Mesenchymal Stem Cell-Conditioned Medium Rescues LPS-Impaired ENaC Activity in Mouse Trachea via WNK4 Pathway.

BACKGROUND

Airway epithelium plays an essential role in maintaining the homeostasis and function of respiratory system as the first line of host defense. Of note, epithelial sodium channel (ENaC) is one of the victims of LPS-induced airway injury.
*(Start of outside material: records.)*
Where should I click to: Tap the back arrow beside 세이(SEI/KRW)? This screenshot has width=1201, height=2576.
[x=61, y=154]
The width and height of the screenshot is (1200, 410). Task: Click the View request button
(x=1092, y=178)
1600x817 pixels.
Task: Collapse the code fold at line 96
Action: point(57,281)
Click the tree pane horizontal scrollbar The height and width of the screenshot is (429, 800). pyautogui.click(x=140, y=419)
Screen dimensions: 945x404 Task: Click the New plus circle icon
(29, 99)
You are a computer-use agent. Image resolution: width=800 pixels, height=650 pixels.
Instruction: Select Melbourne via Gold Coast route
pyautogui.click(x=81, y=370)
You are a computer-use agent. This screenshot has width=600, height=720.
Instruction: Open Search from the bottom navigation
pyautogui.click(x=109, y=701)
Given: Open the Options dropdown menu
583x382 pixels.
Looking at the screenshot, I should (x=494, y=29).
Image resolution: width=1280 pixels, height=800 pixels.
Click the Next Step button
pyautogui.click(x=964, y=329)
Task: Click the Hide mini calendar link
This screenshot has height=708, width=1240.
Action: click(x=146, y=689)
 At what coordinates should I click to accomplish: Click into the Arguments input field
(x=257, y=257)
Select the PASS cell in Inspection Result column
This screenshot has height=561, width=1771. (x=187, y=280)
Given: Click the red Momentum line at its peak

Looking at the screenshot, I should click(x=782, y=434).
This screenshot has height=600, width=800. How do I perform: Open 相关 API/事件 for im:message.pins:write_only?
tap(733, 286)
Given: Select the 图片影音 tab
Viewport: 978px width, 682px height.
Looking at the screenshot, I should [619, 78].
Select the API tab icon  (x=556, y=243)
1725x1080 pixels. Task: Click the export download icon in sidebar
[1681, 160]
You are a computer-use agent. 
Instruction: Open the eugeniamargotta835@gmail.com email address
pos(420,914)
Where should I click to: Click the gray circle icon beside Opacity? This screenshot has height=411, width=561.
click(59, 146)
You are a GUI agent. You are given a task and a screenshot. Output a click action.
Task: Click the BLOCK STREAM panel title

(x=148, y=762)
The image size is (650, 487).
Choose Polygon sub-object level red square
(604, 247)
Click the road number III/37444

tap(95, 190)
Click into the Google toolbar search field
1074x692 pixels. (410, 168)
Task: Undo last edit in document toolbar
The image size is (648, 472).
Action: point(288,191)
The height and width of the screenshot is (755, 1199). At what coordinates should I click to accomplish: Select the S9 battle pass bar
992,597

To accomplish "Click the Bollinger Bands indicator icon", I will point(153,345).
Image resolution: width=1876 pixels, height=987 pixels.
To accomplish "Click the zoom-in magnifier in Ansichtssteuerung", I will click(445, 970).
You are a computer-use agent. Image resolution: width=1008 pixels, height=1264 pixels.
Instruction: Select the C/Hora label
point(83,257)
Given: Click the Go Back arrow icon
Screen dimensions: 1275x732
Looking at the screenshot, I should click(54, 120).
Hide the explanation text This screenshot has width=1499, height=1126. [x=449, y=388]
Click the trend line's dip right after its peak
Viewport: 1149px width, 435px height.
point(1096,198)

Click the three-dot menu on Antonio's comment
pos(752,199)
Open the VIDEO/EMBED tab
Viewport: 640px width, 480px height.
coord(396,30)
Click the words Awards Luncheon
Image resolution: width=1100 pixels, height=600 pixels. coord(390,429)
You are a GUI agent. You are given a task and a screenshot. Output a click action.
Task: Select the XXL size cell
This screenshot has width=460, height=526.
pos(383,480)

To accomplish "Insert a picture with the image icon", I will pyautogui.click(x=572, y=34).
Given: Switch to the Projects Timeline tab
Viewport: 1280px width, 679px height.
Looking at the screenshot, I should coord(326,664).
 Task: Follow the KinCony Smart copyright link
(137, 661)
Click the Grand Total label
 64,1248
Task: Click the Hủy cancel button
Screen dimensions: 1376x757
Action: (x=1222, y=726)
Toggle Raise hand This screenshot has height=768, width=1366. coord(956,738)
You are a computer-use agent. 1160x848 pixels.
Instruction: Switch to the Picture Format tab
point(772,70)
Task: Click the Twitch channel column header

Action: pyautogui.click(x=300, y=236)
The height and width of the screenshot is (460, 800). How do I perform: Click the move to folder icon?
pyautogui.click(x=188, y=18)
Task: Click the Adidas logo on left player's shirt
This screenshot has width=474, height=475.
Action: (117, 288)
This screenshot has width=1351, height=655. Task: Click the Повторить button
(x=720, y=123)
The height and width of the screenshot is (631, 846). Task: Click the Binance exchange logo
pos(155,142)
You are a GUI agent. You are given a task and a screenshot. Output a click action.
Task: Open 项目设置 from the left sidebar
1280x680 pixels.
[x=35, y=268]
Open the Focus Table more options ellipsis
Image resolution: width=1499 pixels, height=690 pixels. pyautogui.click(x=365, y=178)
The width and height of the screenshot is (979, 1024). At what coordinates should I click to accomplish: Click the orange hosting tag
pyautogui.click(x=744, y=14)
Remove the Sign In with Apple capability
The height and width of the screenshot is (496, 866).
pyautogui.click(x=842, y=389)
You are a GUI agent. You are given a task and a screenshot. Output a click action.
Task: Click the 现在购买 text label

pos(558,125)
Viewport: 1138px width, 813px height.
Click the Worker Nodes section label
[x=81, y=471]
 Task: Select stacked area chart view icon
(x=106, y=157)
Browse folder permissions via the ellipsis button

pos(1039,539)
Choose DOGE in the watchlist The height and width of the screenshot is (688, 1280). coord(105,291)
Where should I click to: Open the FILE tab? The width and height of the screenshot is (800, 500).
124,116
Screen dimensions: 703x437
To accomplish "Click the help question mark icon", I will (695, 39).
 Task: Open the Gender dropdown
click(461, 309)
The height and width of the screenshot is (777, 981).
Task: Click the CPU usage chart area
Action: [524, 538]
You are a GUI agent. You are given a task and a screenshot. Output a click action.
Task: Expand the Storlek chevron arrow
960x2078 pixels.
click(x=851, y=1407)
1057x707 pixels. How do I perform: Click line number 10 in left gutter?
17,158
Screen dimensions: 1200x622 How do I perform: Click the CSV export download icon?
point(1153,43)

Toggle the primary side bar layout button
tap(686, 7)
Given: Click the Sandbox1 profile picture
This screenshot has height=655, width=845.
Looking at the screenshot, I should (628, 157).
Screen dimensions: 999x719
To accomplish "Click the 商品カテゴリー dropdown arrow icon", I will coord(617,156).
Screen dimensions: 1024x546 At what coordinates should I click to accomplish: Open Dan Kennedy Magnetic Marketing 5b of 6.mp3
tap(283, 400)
Regarding the great promise held by mesenchymal stem cells (MSCs) for regenerative medicine in the field of airway injury and the limitations of cell-based MSCs therapy, we focused on the therapeutic effect of MSCs conditioned medium (MSCs-CM) on the ENaC activity in mouse tracheal epithelial cells.

METHODS

Ussing chamber apparatus was applied to record the short-circuit currents in primary cultured mouse tracheal epithelial cells, which reflects the ENaC activity. Expressions of α and γ ENaC were measured at the protein and mRNA levels by western blot and real-time PCR, respectively. The expression of with-no-lysinekinase- 4 (WNK4) and ERK1/2 were measured at protein levels, and the relationship between WNK4 and ERK1/2 was determined by WNK4 knockdown.

RESULTS

MSCs-CM restored the LPS-impaired ENaC activity, as well as enhanced the mRNA and protein expressions of ENaC in primary cultured mouse tracheal epithelial cells. Meanwhile, WNK4 and ERK1/2, both negative-regulators of ENaC, were suppressed accordingly after the administration of MSCs-CM in LPS-induced airway injury. After WNK4 gene was knocked down by siRNA, the level of ERK1/2 phosphorylation decreased.

CONCLUSION

In light of the key role of ENaC in fluid reabsorption and the beneficial effects of MSCs-CM in the injury of airway epithelium, our results suggest that MSCs-CM is effective in alleviating LPS-induced ENaC dysfunction through WNK4-ERK1/2 pathway, which will provide a potent direction for the therapy of airway injury.